During one bit of filming, in the middle of a London park, Sienna was starkers in a pond filming a scene when an enterprising snapper snuck a few shots of her.
Now it's not nice being photographed when you don't know about it, but it was in a public place and there was a whole film crew on hand. Sienna was aware people would be looking, and that ultimately her boobs and bits would be projected on screens 30ft high for the public to gawp at.
Another picture, in that situation, is neither here nor there and what's more became the only useful bit of publicity the film got.
Sienna felt differently, and sued the newspapers which published the picture and won £37,500 for her trouble, which incidentally is more than the film ever made at the box office because it was never released. The production company was losing cash and canned the whole thing.
Around the same time she launched into an affair with the billionaire married father-of-four Balthazar Getty.
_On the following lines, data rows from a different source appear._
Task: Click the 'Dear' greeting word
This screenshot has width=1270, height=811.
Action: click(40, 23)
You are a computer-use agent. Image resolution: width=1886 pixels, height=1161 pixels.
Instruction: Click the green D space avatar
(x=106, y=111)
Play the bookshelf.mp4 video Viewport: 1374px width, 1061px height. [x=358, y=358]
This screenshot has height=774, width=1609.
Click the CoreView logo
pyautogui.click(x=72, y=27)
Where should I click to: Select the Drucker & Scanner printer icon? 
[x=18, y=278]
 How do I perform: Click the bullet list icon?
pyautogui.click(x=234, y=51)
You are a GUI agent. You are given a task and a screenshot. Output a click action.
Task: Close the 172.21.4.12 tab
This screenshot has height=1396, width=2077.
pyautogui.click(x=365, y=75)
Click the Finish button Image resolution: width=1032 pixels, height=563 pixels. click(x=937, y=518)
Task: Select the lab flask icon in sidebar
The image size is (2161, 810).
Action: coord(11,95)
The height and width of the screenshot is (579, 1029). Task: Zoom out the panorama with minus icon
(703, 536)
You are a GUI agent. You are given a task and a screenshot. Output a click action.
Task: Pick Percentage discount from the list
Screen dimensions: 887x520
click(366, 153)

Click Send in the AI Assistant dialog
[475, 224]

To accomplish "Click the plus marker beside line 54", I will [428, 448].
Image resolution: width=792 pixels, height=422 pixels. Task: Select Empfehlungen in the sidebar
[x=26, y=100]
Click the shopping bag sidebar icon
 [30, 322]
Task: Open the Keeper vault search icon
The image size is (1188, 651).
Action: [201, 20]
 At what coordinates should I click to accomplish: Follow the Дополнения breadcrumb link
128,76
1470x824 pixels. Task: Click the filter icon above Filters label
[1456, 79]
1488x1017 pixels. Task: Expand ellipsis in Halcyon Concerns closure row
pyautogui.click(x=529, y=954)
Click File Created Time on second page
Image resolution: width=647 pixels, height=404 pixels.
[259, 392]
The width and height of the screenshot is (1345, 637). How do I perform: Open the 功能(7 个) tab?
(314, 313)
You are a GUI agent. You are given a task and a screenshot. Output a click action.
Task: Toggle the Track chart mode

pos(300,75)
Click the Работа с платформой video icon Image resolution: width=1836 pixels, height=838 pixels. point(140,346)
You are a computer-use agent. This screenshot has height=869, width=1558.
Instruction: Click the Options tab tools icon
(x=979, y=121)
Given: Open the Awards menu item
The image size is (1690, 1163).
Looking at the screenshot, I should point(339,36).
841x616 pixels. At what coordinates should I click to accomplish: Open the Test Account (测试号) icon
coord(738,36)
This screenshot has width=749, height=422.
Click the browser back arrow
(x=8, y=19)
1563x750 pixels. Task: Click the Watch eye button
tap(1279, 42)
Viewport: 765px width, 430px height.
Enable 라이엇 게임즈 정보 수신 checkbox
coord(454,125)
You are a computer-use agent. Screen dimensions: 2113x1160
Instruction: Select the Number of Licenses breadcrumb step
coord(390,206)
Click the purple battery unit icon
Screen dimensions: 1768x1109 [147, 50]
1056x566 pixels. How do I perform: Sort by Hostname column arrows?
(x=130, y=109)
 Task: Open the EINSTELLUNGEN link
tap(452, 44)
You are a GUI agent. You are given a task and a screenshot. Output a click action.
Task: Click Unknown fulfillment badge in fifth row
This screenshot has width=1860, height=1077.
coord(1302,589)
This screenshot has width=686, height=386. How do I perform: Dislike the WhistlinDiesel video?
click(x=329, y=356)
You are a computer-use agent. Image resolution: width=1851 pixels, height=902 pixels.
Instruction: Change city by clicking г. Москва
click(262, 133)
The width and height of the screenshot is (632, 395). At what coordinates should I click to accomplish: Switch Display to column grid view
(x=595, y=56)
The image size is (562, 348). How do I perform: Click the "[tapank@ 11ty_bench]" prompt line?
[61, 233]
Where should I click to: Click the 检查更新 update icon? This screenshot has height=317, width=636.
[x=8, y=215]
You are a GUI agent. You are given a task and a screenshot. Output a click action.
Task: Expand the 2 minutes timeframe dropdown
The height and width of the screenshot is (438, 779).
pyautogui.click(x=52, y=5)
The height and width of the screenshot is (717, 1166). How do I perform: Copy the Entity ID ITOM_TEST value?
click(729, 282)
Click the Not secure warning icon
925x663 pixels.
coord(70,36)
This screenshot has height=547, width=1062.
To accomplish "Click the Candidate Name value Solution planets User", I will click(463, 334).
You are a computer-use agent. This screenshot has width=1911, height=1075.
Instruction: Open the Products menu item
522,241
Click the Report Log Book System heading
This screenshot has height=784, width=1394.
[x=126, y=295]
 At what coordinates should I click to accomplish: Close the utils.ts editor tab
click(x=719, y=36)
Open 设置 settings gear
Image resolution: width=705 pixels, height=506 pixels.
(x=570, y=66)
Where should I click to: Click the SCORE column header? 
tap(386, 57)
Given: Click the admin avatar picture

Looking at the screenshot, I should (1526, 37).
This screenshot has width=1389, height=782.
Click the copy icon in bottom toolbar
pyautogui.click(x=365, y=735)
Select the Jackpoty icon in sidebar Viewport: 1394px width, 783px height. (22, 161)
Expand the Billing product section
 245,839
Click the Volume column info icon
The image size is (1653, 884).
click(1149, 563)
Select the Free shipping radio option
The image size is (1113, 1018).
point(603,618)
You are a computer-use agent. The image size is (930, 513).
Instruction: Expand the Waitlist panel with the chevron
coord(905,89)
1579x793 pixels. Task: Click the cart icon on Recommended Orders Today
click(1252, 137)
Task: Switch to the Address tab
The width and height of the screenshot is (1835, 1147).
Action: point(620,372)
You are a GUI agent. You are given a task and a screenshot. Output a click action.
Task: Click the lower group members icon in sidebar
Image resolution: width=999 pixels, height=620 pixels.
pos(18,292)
They were pictured in public on a yacht in Italy, while Sienna was topless and cuddling a man she shouldn't have been.
Sienna sued the newspapers which printed the pictures, gave interviews saying she had ended the fling, that she was still in love with Jude Law, was asked by Jude to please stop talking about him, and then was seen again canoodling with Getty.
More recently, Sienna has settled with a new boyfriend and had a baby who she has been more than happy to gossip about with journalists to promote her latest film project.
And, today, it's been revealed she has posed in all her naked eight-months pregnant glory for an oil painting.
So - and let's be clear here, and use logic - Sienna's idea of privacy is what, exactly?
Because it looks to me as though she is entirely happy to trade on her baby, her boobs, and her lovers when it's on her terms and takes great offence if anybody inquires about any of them when it doesn't benefit her in some way.
It looks like she is happy to mislead a public inquiry into the ethics of the media while, thankfully, not having her own ethics questioned in the least.
It looks like the acting has not been as successful as the suing was, and it especially looks like when the harassment she complained of stops she responds by getting her kit off in such a fashion as to draw more attention back to herself.
It's a million miles from the intrusion suffered by the Dowlers and McCanns, and hardly in the same field as Kate Middleton being snapped topless a good mile from a public road.
Sienna once boasted she had changed the law on paparazzi and that "they can't take photographs of me anywhere I expect privacy. They can't sit outside the house, follow in cars – unless I'm coming out of The Ivy, which I'm not going to be".
Except that it was already the case that photographs cannot be taken anywhere people expect privacy, and it's entirely legal to sit outside someone's house unless they feel harassed in which case there's a law for that already too.
No, all Sienna has done is prove, with a quite majestic degree of hypocrisy, how much of a two-faced little baggage she is and how stupid judges and lawyers can be when faced with a pretty blonde whose tits they can all picture.
She doesn't get intruded upon anymore, which for some reason makes her all the more keen to thrust her publicity-hungry breasts at us whether we like it or not while barking about how awful it makes her feel.
You know, I never thought she was much of an actress.